Assembly Language Format


The assembler is case insensitive and requires no special coding formats. You may format your assembly language programs any way you want. The only restriction is that individual program tokens be separated by white space. As with any programming language, it is probably best to write no more than one instruction per line. Consistent indentation and good use of comments can make your source code easier to read.

Assembly language source files are ordinary text files that are saved with a "jas" file extension. You can write your programs in any text editor or use the simulator's integrated editor/assembler. To assemble a program, load the source code into the simulator (Source menu; Load Source Code...). Then assemble the program (Source menu; Assemble Source Code; or simply tap the F2 function key).

When a program is successfully assembled, the source code is saved and the assembled machine language program is saved and loaded into the memory of the simulator. If there is no open source code file, a "Save As" dialog will ask you to supply a file name. If you choose to cancel this dialog, neither the source file nor the machine language file will be saved. However, the machine language code will still be loaded into the memory of the computer.

Grammar Rules

Assembly language programs must conform to the grammar rules given below. The symbol ::= means "is defined as". Square brackets [ ] indicate that the enclosed construct is optional. Braces { } indicate that the enclosed construct may be repeated zero (0) or more times. When a construct has one or more possible forms, those forms are separated by vertical bars. When a construct consists of multiple parts, those parts must appear in the order in which they are listed (from left to right).

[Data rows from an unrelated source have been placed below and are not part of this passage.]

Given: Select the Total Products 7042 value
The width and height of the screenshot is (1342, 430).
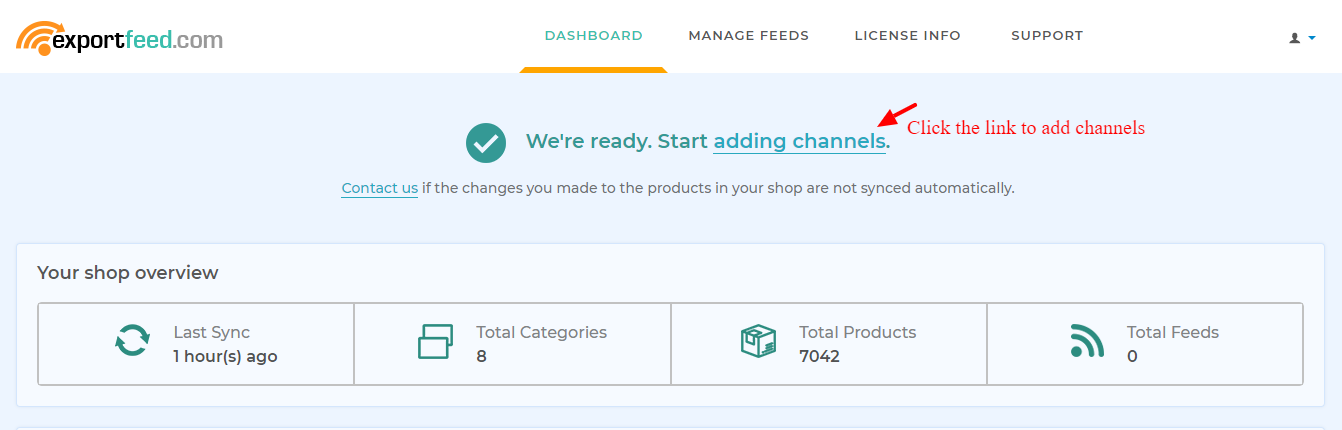Looking at the screenshot, I should (819, 356).
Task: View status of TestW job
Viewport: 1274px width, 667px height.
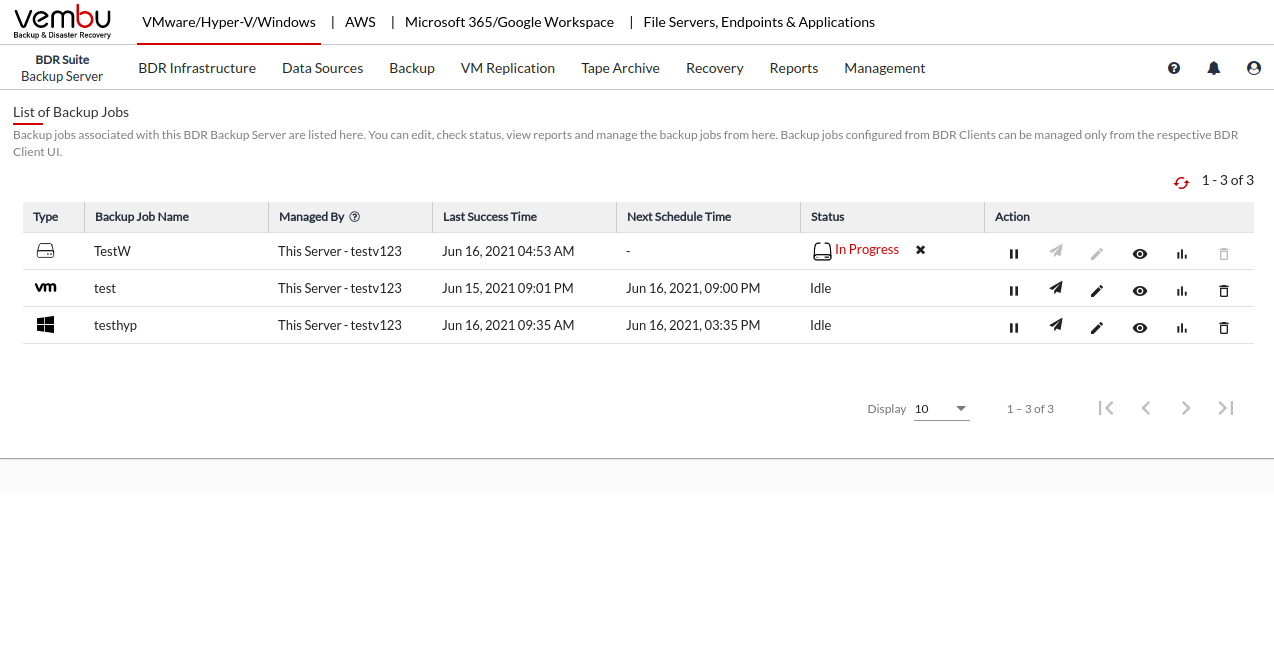Action: click(1139, 254)
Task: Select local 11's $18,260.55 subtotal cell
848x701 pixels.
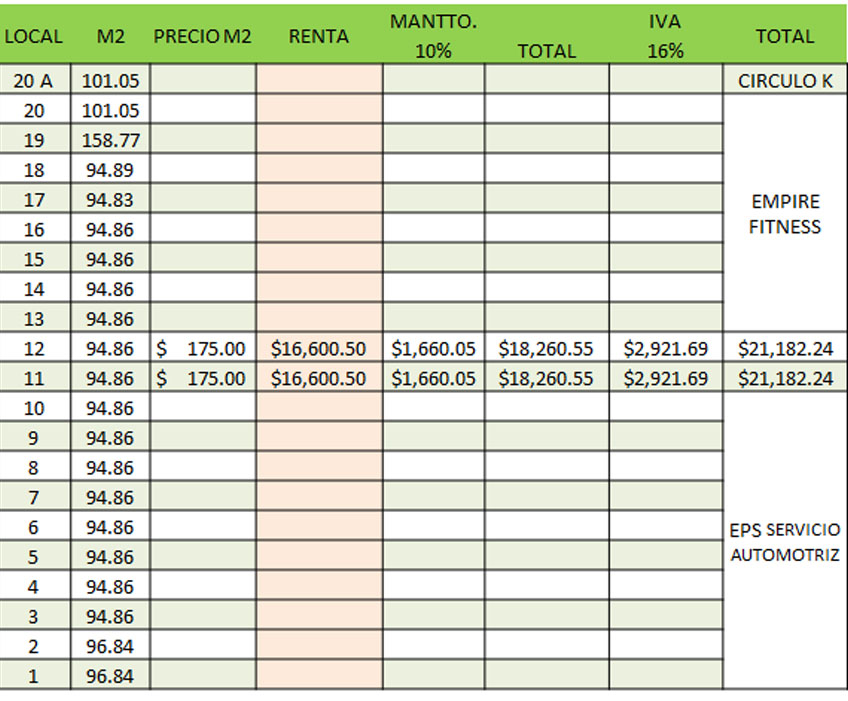Action: (x=546, y=378)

For example, a program is defined as an optional constant section, a required main method, and an optional list of program methods. If present, the constant section must precede the main method and the list of program methods must follow the main method. A constant section is defined as the keyword ".constant" followed by an optional constant list followed by the keyword ".end-constant". Note that while there is no logical reason to have a constant section with no constants, it is not a syntax error. A constant list is defined as a constant declaration followed by 0 or more additional constant declarations (i.e., a constant list has at least one constant declaration). A constant declaration is defined as a constant identifier followed by a constant. Finally, a constant is defined as a literal integer value or a character (such as 'A').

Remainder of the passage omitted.